#### [SUPPLIED RECORDS]
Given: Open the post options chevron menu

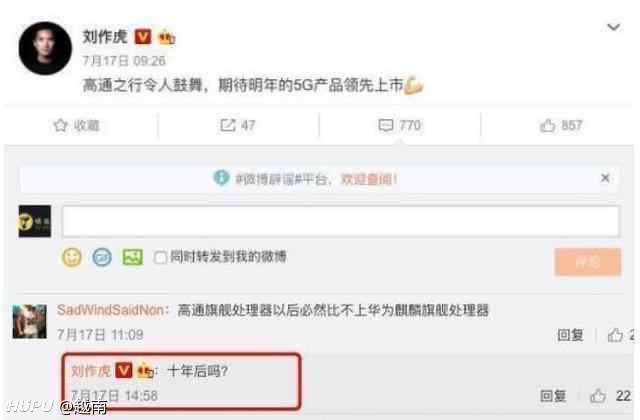Looking at the screenshot, I should click(x=613, y=27).
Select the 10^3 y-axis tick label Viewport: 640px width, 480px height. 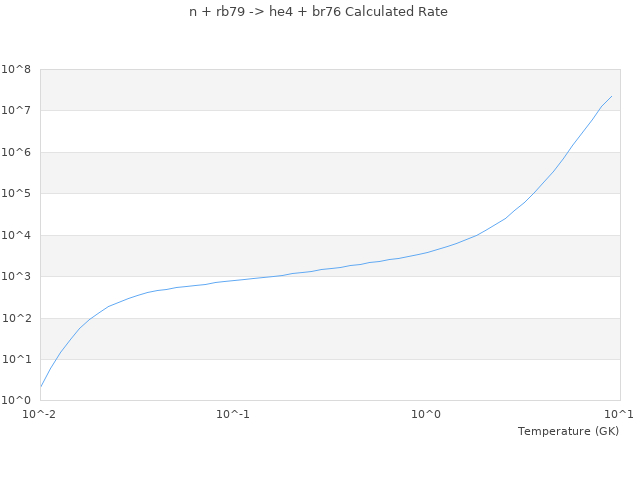[16, 277]
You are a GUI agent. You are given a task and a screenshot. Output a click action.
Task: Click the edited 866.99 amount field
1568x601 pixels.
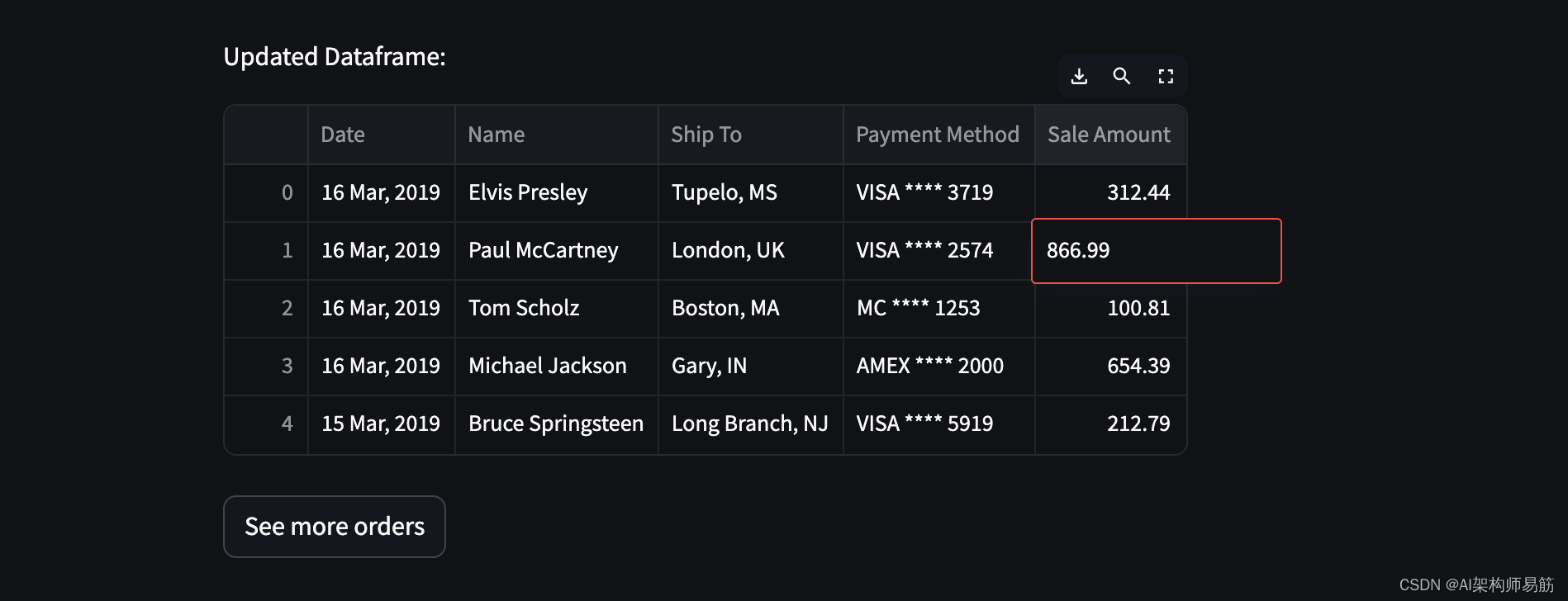coord(1156,251)
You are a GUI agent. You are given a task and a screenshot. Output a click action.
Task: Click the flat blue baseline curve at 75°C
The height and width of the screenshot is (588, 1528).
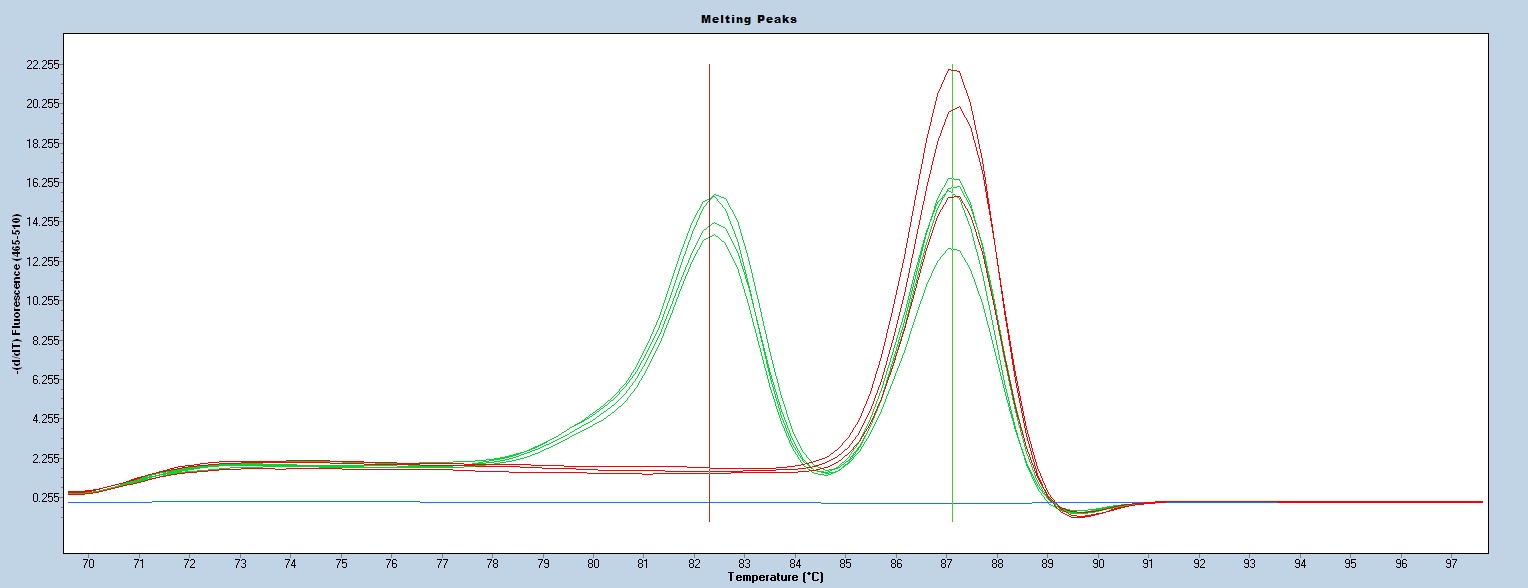341,501
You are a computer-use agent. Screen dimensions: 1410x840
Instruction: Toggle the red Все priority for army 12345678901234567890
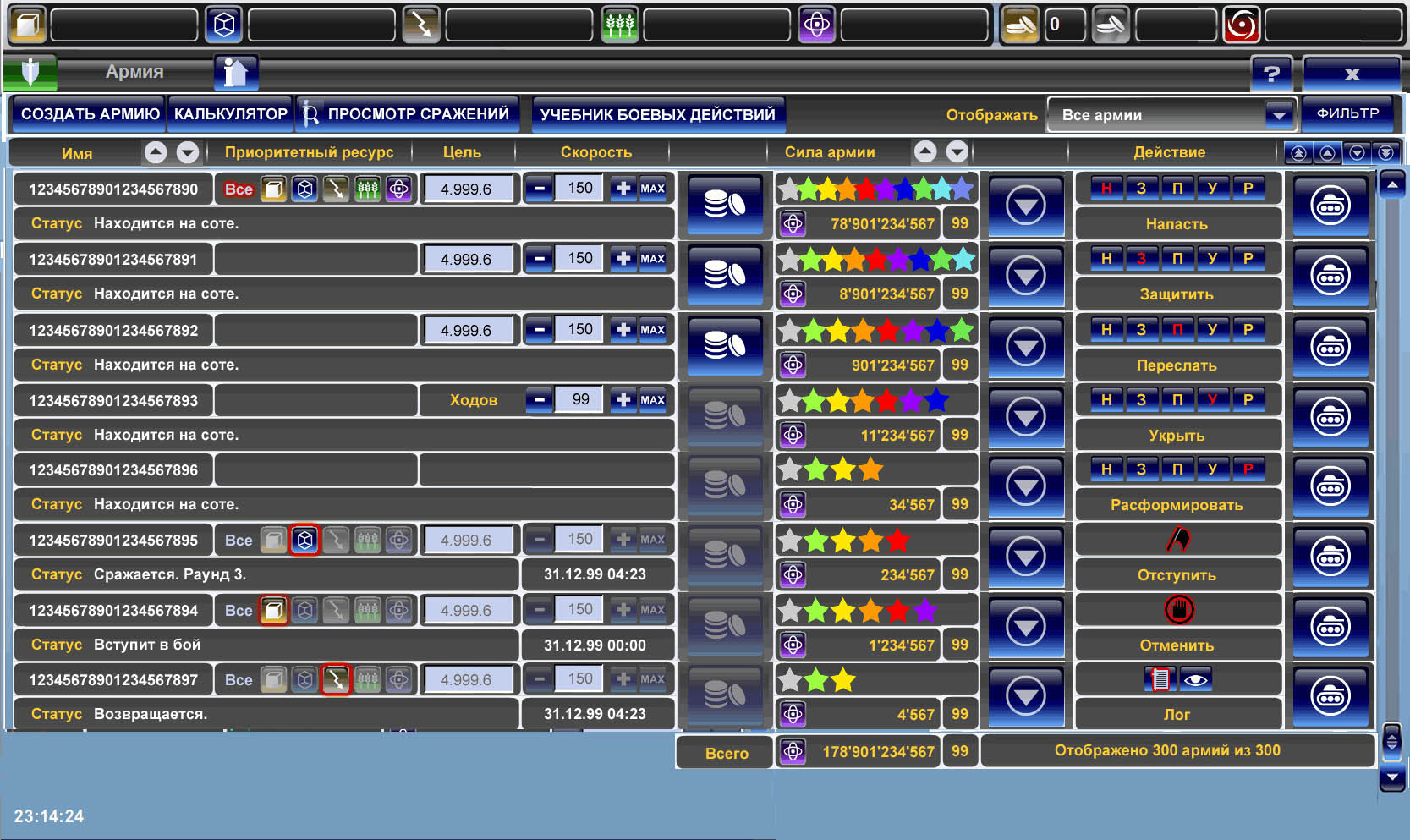pyautogui.click(x=239, y=189)
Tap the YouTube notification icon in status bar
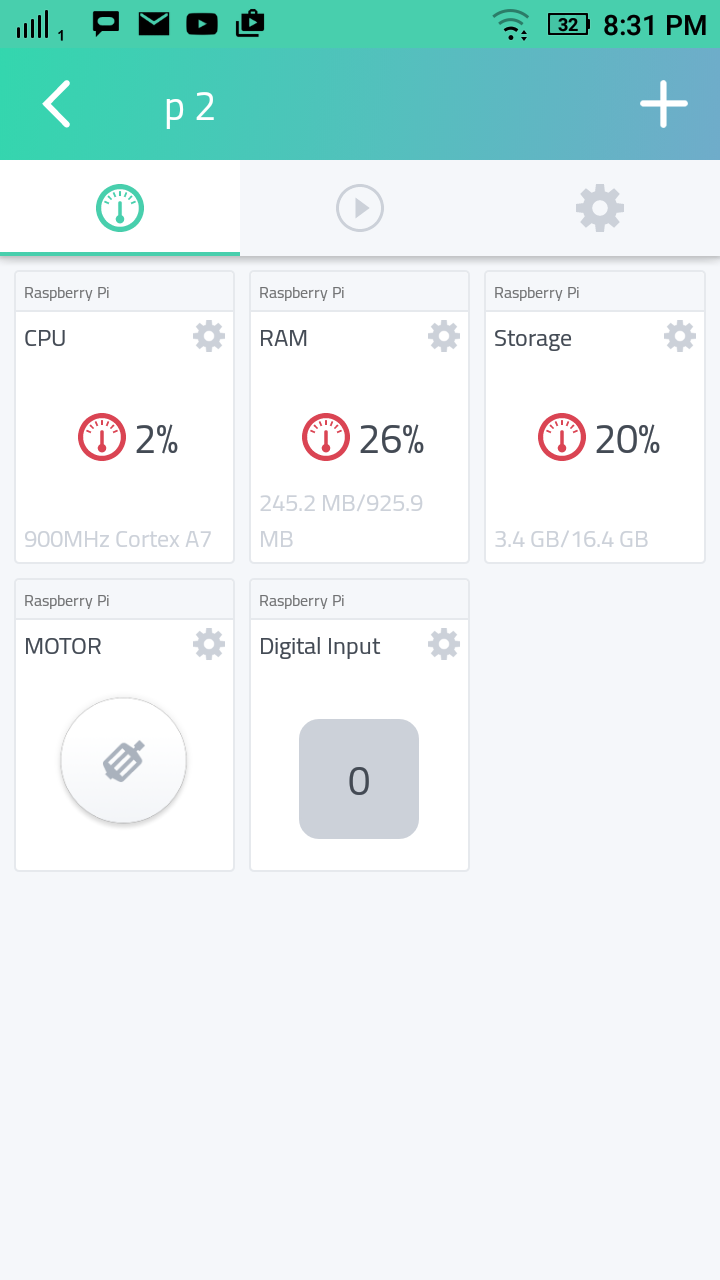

#### [WHAT YOU HAVE TO DO]
Exclude every picture, then return precisely the lines that run from the line containing "1568x601 pixels." through the end of the entries above.

#### [RESPONSE TO THIS EXERCISE]
1568x601 pixels.
coord(1156,251)
You are a GUI agent. You are given a task and a screenshot. Output a click action.
Task: Click the flat blue baseline curve at 75°C
The height and width of the screenshot is (588, 1528).
341,501
You are a computer-use agent. Screen dimensions: 1410x840
Instruction: Toggle the red Все priority for army 12345678901234567890
pyautogui.click(x=239, y=189)
Tap the YouTube notification icon in status bar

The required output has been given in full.